We check the size of our final corpus:
print(f"Length of preprocessed corpus: {len(corpus)} characters")
Length of preprocessed corpus: 22087522 characters
Analyze word frequencies
We start by counting each word’s occurrences and sort the words by their frequency:
words = text.split()
word_counts = Counter(words)
freq = pd.DataFrame(
{"word": list(word_counts.keys()), "frequency": list(word_counts.values())}
)
freq = freq.sort_values("frequency", ascending=False).reset_index(drop=True)
freq["rank"] = freq.index + 1
freq["log_frequency"] = np.log10(freq["frequency"])
freq["log_rank"] = np.log10(freq["rank"])
print(freq.head(10))
word frequency rank log_frequency log_rank
0 de 10964 1 4.039969 0.000000
1 la 7412 2 3.869935 0.301030
2 le 6246 3 3.795602 0.477121
3 à 5161 4 3.712734 0.602060
4 et 5119 5 3.709185 0.698970
5 les 3916 6 3.592843 0.778151
6 l 3846 7 3.585009 0.845098
7 en 3722 8 3.570776 0.903090
8 il 3543 9 3.549371 0.954243
9 un 3478 10 3.541330 1.000000
Remark : we are keeping stop words in the dictionary.
freq.shape
(19963, 5)
We have a “vocabulary” size of around 20000 words. This gives us a dataset large enough to observe Zipf’s law. Let’s create a visualization function to explore frequencies across different rank ranges:
def plot_limited_frequencies(freq, rank_start=1, rank_end=11):
selected_words = freq.iloc[rank_start-1:rank_end-1]
ax = selected_words.plot.scatter(
"rank", "frequency", alpha=0.7, edgecolors="k", figsize=(9, 7)
)
ax.set_xscale("log")
ax.set_yscale("log")
ax.grid(True)
ax.set(
title=f"Word frequency for ranks {rank_start} to {rank_end}",
xlabel="Log(rank)",
ylabel="Log(frequency)",
)
for i, row in selected_words.iterrows():
plt.annotate(
row["word"],
xy=(row["rank"], row["frequency"]),
xytext=(5, 5),
textcoords="offset points",
rotation=45,
)
plt.grid(True, which="both", linestyle="-", linewidth=0.5, alpha=0.3)
plt.grid(True, which="major", linestyle="-", linewidth=1, alpha=0.7)
return ax
ax = plot_limited_frequencies(freq, 40, 80)
ax = plot_limited_frequencies(freq, 120, 160)
Let’s visualize Zipf’s law with all the words and add a linear regression.
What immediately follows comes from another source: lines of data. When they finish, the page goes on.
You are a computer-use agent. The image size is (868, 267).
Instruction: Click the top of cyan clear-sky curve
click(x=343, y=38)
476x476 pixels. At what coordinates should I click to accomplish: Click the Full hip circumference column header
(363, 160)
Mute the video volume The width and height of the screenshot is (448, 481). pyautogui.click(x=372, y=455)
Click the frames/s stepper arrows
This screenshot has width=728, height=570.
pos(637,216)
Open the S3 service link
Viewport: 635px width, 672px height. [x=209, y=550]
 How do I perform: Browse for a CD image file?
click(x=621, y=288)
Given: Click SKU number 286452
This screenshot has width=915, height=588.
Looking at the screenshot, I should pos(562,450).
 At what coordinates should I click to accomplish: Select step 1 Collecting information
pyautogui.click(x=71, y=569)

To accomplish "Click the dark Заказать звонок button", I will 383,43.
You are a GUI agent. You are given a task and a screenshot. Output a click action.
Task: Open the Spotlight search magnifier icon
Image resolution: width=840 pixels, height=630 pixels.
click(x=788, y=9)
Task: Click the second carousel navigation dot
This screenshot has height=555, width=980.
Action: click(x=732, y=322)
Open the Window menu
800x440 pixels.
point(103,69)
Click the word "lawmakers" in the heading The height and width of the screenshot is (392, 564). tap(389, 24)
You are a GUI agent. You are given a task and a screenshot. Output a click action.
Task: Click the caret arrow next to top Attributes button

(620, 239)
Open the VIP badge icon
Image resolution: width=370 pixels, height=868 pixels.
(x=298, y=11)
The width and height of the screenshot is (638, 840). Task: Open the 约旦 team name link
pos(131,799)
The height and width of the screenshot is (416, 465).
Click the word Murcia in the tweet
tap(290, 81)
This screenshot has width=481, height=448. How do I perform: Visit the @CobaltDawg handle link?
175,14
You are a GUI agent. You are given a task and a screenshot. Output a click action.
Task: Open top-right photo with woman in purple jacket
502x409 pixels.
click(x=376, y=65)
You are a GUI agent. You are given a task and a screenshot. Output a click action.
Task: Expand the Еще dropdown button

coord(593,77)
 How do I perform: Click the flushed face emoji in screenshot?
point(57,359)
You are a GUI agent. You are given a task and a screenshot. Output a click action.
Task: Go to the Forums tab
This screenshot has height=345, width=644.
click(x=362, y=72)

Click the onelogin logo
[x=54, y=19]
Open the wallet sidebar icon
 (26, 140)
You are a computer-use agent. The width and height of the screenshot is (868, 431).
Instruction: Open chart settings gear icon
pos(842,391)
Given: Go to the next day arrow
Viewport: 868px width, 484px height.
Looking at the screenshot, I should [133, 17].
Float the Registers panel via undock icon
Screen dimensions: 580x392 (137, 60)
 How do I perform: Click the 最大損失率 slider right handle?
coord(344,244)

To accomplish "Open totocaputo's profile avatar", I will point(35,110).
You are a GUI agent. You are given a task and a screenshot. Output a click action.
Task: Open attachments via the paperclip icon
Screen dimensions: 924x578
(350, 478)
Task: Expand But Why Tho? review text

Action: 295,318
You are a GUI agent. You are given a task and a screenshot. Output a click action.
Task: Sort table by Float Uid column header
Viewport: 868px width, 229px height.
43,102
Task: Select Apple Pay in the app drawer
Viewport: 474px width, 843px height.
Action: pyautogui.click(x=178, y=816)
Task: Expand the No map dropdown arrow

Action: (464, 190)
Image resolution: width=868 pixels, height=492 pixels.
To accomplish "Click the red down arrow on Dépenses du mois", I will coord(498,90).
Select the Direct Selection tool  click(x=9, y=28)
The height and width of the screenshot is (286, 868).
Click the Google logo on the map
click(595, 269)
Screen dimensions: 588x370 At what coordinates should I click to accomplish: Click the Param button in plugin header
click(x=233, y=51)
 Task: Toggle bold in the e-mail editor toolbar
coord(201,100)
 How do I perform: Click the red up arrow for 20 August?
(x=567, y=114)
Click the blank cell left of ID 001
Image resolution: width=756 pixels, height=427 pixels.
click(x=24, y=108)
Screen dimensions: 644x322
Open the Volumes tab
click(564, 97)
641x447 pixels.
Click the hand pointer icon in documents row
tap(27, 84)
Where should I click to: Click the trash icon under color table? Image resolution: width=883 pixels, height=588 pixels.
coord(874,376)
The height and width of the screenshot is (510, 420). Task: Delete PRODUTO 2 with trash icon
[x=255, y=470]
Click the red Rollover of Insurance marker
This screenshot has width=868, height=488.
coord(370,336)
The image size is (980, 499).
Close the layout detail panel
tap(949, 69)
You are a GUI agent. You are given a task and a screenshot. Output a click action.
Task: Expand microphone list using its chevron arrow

Note that we use a weighted regression with weights proportional to the word frequencies. When working with Zipf’s law in log-log space, the regression can indeed be disproportionately influenced by the long tail of less frequent words.
plt.figure(figsize=(8, 6))
plt.plot(
freq["log_rank"],
freq["log_frequency"],
"o-",
ms=3,
alpha=0.5,
color="C0",
label="Word frequency",
)
# give more importance to frequent words
weights = freq["frequency"]
# linear regression to evaluate the slope
scaler = StandardScaler()
reg = LinearRegression(fit_intercept=True)
X, y = freq[["log_rank"]].values, freq["log_frequency"].values
X_scaled = scaler.fit_transform(X)
reg.fit(X_scaled, y, sample_weight=weights)
slope_scaled = reg.coef_[0]
slope = slope_scaled / scaler.scale_[0]
intercept = reg.intercept_
r_value = reg.score(X_scaled, y, sample_weight=weights)
x_orig = np.linspace(freq["log_rank"].min(), freq["log_rank"].max(), 100)
x_orig_2d = x_orig.reshape(-1, 1)
x_scaled = scaler.transform(x_orig_2d).flatten()
y_pred = slope_scaled * x_scaled + intercept
plt.plot(
x_orig,
y_pred,
"-",
label=f"Regression slope: {slope:.3f}, R²: {r_value:.3f}",
color="C1",
)
plt.xlabel("Log(rank)")
plt.ylabel("Log(frequency)")
plt.title("""Zipf's law applied to "La Comédie humaine" by Honoré de Balzac""")
plt.legend()
plt.grid(True)
plt.tight_layout()
Looking at the visualization, we can observe that Zipf’s law doesn’t fit very well for the highest-ranked words (“de”, “la”, “le”, “à”, “et”, …). The most frequent words tend to be less frequent than what the simple power law predicts. And because we gave these words the largest weights in the regression, this deteriorates the fit. Maybe the Zipf-Mandelbrot law might provide a better fit. It is a more general formula that includes an additional parameter:
\[f(r) = \frac{C}{(r + q)^{\alpha}}\]where $q$ is an additional parameter that effectively shifts the rank, allowing the model to better account for the behavior of the most frequent words.